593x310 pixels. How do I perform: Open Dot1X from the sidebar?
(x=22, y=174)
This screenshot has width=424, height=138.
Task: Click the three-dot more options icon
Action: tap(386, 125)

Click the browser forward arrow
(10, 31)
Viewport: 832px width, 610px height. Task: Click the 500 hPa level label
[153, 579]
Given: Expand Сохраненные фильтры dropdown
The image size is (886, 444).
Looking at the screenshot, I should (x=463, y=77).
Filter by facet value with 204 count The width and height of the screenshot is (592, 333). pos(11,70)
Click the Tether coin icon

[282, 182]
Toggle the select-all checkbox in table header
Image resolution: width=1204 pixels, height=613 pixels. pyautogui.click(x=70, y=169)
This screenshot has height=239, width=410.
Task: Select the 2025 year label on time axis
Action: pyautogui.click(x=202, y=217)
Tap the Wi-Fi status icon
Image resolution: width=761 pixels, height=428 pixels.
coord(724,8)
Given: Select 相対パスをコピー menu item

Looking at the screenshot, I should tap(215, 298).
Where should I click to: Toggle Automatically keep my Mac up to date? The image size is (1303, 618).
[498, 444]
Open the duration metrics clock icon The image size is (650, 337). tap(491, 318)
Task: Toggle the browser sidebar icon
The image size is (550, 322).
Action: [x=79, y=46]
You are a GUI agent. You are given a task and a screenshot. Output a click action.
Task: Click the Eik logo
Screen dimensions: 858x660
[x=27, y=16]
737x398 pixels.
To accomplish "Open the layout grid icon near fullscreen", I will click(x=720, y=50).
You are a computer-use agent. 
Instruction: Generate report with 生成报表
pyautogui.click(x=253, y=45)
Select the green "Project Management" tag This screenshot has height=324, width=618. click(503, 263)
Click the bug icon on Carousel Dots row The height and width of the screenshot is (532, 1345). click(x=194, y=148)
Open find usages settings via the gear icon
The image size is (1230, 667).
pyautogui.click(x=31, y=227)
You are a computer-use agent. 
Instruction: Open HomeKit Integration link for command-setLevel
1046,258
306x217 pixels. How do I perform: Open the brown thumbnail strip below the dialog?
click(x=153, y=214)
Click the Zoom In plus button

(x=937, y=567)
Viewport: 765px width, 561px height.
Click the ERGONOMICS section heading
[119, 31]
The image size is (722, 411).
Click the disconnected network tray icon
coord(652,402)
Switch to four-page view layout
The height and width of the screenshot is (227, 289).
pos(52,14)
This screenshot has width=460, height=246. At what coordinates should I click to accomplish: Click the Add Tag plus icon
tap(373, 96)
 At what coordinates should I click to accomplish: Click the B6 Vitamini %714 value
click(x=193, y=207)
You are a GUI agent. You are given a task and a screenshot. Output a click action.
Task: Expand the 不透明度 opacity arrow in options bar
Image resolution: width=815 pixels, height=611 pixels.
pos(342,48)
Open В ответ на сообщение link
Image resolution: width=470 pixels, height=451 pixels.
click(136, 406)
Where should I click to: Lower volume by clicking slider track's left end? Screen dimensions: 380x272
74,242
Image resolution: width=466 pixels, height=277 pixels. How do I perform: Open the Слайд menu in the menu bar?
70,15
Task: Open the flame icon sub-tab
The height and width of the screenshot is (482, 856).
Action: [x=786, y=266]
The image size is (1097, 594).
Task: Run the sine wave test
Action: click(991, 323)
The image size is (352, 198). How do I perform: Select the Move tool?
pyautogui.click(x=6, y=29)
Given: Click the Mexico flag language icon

+ + + +

### What needs to be done
Search the entries above for the string "layout". Copy each line that holds it.

### Response to this exercise
To accomplish "Open the layout grid icon near fullscreen", I will click(x=720, y=50).
Switch to four-page view layout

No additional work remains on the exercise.